▶ _ABOUT THIS EXERCISE_:
For every line in the data below that contains "window", copy the line.

==============================

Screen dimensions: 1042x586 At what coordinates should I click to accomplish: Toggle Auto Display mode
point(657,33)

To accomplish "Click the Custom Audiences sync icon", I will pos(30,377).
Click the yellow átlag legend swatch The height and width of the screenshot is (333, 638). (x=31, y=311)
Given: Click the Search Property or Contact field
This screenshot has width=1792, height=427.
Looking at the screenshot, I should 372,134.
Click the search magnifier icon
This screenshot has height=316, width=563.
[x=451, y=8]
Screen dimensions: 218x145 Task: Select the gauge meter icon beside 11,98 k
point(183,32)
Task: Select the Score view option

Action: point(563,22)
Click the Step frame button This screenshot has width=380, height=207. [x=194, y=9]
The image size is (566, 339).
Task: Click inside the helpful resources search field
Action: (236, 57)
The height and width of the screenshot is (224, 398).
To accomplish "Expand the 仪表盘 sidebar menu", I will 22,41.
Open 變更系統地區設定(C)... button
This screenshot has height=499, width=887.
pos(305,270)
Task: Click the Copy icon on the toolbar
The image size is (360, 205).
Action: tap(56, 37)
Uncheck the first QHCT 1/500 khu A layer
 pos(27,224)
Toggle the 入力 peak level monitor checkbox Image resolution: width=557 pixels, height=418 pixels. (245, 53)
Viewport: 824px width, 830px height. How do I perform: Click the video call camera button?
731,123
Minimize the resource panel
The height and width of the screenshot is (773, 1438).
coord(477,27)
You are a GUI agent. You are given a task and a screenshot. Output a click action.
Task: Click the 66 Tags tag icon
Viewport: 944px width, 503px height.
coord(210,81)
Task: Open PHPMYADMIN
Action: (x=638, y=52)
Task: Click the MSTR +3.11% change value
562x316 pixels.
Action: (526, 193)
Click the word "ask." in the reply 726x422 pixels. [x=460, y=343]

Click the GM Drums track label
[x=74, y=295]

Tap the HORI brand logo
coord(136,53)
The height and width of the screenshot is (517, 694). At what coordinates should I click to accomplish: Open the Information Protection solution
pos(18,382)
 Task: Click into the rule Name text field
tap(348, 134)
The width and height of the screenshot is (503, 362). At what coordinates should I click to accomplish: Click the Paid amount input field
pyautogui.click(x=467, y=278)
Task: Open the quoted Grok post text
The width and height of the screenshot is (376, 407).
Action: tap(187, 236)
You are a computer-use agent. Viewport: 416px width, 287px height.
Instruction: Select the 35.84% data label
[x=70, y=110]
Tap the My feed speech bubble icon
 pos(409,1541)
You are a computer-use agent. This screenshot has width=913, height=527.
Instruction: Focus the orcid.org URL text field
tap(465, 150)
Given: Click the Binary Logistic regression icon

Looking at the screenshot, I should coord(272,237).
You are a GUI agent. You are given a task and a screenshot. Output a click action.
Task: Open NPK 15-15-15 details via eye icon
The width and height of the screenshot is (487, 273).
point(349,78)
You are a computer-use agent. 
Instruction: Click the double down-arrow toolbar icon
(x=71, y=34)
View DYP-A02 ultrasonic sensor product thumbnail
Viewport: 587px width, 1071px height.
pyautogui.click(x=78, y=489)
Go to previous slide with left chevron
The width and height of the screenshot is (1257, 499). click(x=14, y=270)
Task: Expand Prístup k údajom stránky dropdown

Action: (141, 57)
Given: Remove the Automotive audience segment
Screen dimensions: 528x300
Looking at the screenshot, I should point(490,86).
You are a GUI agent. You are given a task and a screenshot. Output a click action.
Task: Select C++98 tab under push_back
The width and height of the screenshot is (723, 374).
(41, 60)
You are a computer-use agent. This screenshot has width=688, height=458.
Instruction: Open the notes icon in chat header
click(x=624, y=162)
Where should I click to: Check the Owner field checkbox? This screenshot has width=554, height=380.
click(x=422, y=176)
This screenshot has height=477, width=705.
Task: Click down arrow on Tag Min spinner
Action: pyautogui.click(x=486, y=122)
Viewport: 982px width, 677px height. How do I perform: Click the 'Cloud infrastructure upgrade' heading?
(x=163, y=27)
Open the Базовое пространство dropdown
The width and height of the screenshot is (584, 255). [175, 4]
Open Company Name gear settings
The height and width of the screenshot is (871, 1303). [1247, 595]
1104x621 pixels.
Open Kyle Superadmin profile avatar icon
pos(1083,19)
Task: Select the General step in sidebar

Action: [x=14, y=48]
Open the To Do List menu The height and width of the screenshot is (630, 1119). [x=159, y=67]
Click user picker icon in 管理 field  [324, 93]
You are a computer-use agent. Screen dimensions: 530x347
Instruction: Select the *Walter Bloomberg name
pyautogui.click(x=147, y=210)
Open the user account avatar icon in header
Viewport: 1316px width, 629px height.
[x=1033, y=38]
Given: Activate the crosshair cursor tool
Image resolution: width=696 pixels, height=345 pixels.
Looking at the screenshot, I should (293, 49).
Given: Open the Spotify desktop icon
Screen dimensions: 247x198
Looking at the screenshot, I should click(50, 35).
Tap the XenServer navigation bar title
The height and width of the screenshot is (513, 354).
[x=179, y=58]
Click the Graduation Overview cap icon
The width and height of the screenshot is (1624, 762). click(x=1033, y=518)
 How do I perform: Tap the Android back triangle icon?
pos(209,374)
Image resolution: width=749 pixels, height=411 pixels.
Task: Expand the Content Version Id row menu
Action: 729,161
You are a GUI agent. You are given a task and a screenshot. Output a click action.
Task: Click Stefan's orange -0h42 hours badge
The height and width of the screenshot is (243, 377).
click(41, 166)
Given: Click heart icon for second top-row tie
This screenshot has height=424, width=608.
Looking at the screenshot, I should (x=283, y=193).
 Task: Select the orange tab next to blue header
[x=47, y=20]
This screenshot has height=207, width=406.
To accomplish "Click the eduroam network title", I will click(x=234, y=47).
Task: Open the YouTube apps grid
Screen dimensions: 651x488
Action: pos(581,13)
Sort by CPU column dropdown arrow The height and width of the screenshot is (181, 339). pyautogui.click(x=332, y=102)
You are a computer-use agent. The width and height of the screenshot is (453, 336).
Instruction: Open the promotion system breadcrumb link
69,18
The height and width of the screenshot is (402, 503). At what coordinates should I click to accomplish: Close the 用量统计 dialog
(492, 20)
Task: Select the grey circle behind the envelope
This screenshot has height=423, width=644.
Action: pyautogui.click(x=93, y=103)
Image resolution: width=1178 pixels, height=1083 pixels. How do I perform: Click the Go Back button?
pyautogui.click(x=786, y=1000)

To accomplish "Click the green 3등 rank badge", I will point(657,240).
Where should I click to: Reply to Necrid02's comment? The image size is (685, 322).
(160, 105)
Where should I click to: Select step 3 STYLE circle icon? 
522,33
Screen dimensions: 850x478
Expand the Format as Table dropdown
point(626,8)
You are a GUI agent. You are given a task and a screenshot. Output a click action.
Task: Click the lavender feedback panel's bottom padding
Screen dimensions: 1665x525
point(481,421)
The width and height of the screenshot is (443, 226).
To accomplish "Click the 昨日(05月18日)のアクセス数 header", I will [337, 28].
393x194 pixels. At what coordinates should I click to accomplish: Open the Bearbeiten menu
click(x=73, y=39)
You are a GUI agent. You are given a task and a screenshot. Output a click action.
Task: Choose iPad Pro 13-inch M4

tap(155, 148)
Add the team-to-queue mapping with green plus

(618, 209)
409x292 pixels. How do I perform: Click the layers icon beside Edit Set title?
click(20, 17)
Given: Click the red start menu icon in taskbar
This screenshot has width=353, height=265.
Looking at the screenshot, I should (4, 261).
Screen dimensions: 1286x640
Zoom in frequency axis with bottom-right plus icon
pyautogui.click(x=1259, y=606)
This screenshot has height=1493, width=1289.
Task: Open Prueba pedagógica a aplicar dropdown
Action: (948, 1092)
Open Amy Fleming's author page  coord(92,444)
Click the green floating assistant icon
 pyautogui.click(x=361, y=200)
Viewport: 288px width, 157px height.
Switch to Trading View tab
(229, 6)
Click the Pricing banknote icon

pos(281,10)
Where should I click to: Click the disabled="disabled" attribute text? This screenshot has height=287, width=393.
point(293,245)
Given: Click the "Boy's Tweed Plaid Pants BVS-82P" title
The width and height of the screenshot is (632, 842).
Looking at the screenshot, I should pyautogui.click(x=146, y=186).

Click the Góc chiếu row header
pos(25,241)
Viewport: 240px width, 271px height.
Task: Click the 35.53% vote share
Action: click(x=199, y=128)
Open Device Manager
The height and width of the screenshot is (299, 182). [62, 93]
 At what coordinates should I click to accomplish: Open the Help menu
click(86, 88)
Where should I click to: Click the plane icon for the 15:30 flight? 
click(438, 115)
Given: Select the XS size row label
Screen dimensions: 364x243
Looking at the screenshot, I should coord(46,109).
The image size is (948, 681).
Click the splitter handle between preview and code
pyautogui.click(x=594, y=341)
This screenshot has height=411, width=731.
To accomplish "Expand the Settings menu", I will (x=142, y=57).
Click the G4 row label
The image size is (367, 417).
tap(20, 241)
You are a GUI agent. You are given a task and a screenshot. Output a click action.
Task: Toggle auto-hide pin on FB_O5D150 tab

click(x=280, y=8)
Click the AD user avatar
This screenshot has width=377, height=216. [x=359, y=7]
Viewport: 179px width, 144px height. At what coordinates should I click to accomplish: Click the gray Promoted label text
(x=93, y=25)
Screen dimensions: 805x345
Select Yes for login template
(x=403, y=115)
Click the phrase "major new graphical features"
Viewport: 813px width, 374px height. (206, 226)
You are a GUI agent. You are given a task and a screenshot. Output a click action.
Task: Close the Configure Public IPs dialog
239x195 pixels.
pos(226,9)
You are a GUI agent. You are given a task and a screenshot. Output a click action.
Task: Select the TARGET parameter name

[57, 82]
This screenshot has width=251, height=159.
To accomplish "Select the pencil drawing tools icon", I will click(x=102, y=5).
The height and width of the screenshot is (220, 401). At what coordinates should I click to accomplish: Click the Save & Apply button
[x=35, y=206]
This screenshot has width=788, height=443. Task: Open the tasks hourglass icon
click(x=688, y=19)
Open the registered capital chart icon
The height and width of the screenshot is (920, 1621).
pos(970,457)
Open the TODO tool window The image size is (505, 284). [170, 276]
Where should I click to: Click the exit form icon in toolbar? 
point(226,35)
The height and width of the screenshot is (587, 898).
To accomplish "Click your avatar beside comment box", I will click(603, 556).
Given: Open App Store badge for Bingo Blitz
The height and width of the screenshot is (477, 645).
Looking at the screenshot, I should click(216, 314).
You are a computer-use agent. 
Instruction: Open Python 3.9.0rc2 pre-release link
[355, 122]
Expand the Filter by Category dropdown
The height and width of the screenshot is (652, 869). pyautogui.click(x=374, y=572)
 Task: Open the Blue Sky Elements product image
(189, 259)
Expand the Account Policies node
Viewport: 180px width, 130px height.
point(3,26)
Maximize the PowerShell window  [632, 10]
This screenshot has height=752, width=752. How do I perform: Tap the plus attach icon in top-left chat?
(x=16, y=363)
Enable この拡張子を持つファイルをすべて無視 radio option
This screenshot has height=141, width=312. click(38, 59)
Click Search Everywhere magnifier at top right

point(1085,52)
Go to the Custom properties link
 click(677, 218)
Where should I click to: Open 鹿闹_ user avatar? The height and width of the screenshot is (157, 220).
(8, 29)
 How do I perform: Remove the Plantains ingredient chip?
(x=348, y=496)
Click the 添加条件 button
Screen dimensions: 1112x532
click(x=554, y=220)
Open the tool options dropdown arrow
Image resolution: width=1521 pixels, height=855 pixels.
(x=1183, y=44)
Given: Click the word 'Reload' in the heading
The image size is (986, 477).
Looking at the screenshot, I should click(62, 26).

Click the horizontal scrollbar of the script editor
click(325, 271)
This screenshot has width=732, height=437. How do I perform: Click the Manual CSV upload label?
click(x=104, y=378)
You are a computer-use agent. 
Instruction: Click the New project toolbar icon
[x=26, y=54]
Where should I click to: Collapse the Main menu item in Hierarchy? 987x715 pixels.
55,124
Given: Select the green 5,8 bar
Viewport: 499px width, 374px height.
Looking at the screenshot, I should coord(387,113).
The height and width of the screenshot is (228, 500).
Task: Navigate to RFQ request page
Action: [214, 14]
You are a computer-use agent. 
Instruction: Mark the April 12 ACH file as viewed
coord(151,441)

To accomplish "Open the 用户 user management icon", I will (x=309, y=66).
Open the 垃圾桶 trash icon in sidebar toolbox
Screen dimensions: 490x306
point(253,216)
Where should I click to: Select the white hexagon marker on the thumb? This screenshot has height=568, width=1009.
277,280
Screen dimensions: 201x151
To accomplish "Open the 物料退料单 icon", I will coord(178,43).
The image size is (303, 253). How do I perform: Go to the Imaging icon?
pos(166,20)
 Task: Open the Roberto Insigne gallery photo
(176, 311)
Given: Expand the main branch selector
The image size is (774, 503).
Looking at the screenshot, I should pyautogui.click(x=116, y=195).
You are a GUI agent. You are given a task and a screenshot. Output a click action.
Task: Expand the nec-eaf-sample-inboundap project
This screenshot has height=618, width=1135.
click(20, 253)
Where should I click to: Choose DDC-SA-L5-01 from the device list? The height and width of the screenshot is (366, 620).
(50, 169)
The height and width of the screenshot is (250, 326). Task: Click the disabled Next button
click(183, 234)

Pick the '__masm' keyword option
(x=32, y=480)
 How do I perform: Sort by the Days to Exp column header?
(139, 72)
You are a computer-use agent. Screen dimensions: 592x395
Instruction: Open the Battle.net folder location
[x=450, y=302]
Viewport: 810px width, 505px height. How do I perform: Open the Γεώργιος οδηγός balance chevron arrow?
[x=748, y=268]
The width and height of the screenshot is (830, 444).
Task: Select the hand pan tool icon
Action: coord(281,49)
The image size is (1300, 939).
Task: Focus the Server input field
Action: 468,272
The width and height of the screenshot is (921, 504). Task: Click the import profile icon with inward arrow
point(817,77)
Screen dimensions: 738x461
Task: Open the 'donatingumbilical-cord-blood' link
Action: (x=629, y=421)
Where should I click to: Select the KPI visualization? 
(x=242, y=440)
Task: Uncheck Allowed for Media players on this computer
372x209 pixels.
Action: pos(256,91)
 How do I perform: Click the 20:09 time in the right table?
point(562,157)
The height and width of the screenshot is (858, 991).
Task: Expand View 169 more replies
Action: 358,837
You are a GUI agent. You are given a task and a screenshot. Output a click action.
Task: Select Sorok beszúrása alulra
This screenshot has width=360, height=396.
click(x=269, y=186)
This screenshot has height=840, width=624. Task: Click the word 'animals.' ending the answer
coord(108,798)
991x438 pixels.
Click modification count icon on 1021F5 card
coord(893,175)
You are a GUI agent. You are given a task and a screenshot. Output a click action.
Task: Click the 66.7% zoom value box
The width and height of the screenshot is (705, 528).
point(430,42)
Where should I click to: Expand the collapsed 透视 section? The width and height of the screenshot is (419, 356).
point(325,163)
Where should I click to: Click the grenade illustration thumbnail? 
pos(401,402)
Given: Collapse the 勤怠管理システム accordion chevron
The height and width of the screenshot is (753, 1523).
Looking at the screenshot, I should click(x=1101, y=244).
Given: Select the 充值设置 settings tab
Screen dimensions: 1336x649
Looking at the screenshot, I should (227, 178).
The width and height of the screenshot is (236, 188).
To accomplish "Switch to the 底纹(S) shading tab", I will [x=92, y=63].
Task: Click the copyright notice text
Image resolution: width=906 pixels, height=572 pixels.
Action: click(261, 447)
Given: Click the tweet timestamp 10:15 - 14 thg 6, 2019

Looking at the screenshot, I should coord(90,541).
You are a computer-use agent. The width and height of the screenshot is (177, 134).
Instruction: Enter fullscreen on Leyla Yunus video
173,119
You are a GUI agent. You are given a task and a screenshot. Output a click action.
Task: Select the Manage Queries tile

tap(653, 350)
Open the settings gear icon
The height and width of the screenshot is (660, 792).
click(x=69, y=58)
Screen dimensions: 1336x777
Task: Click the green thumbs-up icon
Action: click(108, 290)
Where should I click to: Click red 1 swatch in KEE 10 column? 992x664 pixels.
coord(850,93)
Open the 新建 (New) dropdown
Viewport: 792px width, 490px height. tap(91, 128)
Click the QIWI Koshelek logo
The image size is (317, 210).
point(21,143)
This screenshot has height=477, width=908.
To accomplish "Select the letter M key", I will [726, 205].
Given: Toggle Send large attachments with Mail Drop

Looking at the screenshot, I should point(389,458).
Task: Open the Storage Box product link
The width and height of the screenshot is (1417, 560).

==============================

▶ _EXERCISE SOLUTION_:
Open the TODO tool window The image size is (505, 284). [170, 276]
Maximize the PowerShell window  [632, 10]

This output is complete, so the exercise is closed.